Further into the market I not only observed the panoply of food on display but also the people shopping in the stalls. One of my favorite things to do when traveling is to get out of the touristic areas to get a real sense of how the locals actually live – my preferred method is to go to local markets. Food can be a great way to get a more genuine sense of a place, as in the real place, and not the one constructed to accommodate outsiders. What was eminently obvious from perusing the stalls and watching people at French markets was the universal passion, pride and love of good food the French have – to them eating well is a human right that they value deeply. This was also true of my Greek family growing up – food was and is the center of all important events and high quality and quantities are a given. One of our most basic, primal human needs is sustenance – food and drink – and how a group meets this requirement is quite telling about their culture and it’s norms and values. It is something I often find missing in many circles in the United States.

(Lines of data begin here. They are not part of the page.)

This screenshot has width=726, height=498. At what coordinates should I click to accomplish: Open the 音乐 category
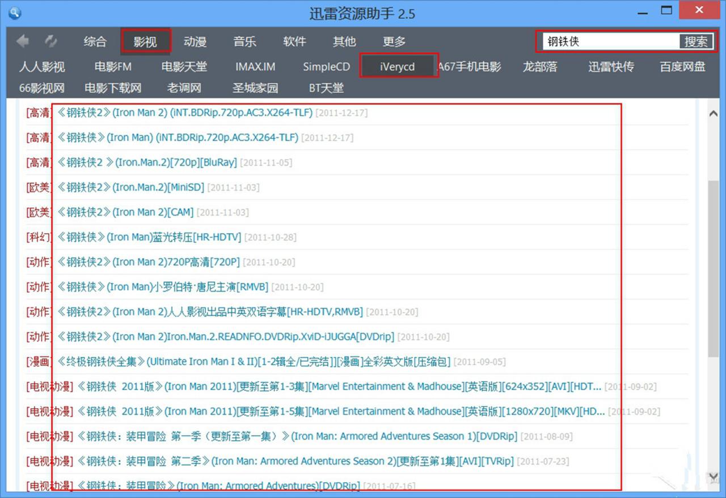244,41
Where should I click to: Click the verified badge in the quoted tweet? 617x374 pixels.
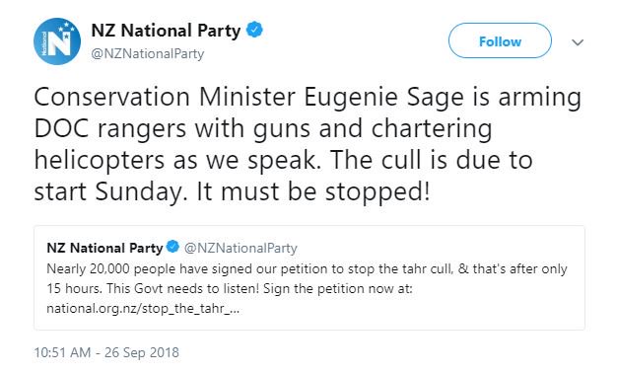[x=172, y=247]
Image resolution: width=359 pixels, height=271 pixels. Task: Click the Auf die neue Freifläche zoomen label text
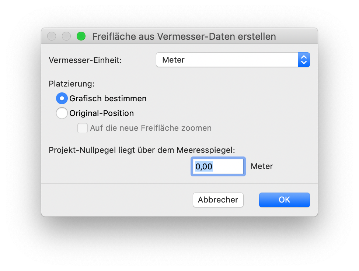[x=151, y=128]
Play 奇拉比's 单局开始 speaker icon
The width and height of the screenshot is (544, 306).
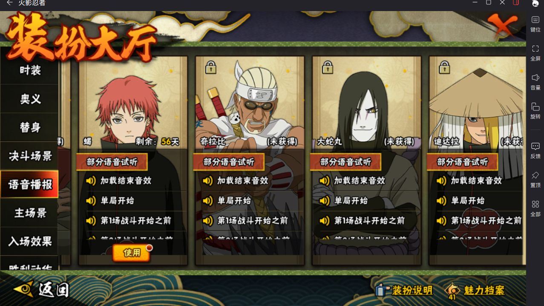pyautogui.click(x=208, y=201)
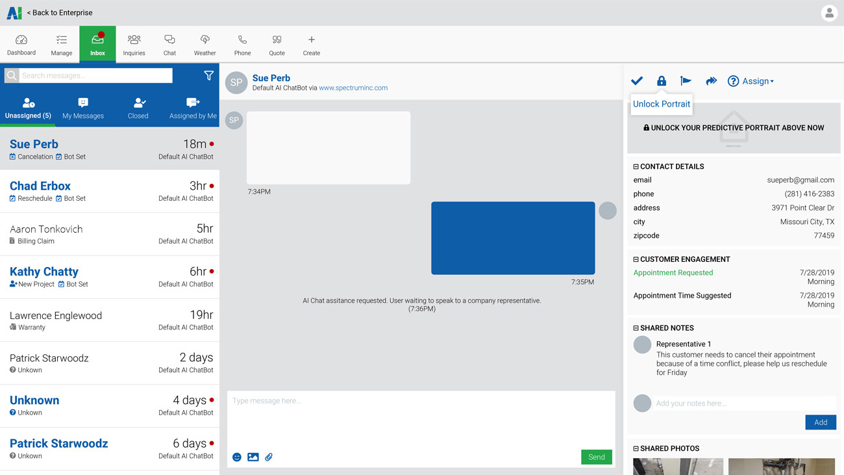
Task: Open the image attachment icon
Action: coord(253,457)
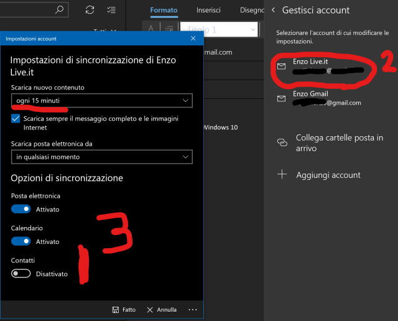Uncheck Scarica sempre il messaggio completo
Image resolution: width=398 pixels, height=321 pixels.
(x=16, y=118)
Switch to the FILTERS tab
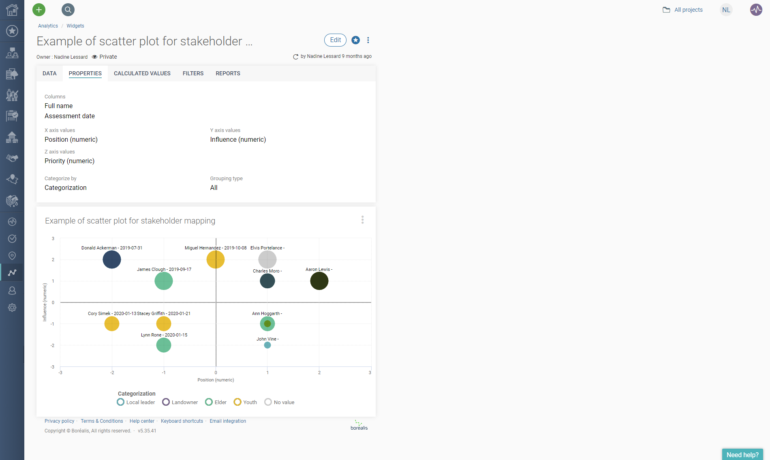Screen dimensions: 770x460 tap(193, 73)
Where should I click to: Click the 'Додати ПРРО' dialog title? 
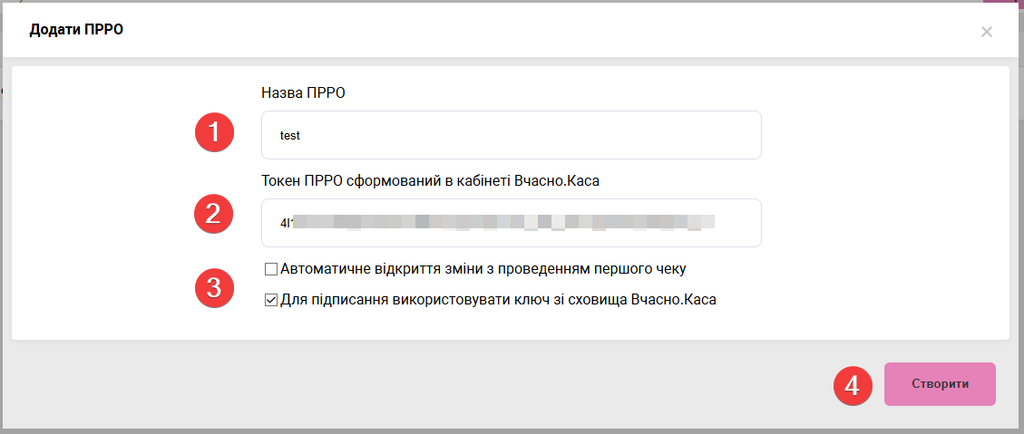tap(76, 30)
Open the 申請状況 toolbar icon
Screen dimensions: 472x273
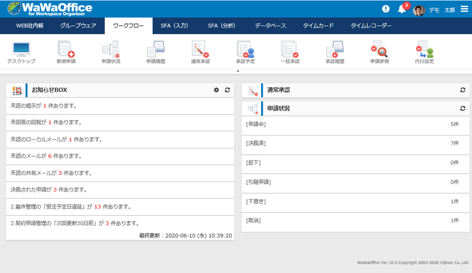pos(111,52)
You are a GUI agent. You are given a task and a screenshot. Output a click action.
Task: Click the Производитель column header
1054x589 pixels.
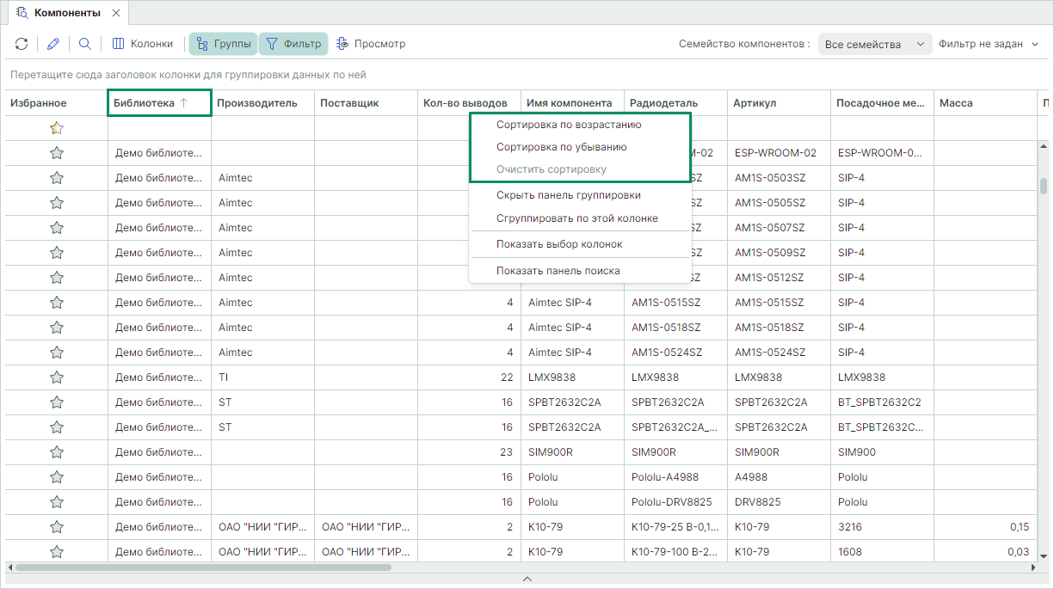(257, 103)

After the last outside produce stall I made my way into the enclosed section and encountered an array of butchers, fishmongers, dairies filled with eggs and cheeses, pungent spice stalls, and booths with prepared foods including bins of shiny olives and trays of perfectly manicured Pâté en Croûte. After a few loops around and obligatory samples, I settled on cured meat at the charcutier.  It was a bright, oily slice of Rosette de Lyon that lured me in as I peeled away the outer layers of casing before placing the salty, pink and white-flecked slice of meat into my mouth. The shopkeeper layered a heaping stack of slices on to wax paper as he worked adeptly at slicing the meat. He then skillfully folded the paper and sealed it with a piece of tape before placing it into a plastic bag. As I took one last stroll through the aisles of the market, eagerly gazing around, I excitedly anticipated what the others might bring to our picnic meal to share and how it might also evoke memories of those abundant family meals of my childhood summers.

Written for my Global Cultures study abroad class in Paris the Food Studies Master's Program at NYU Steinhart in July 2015. The original assignment has been edited and revised for this purpose.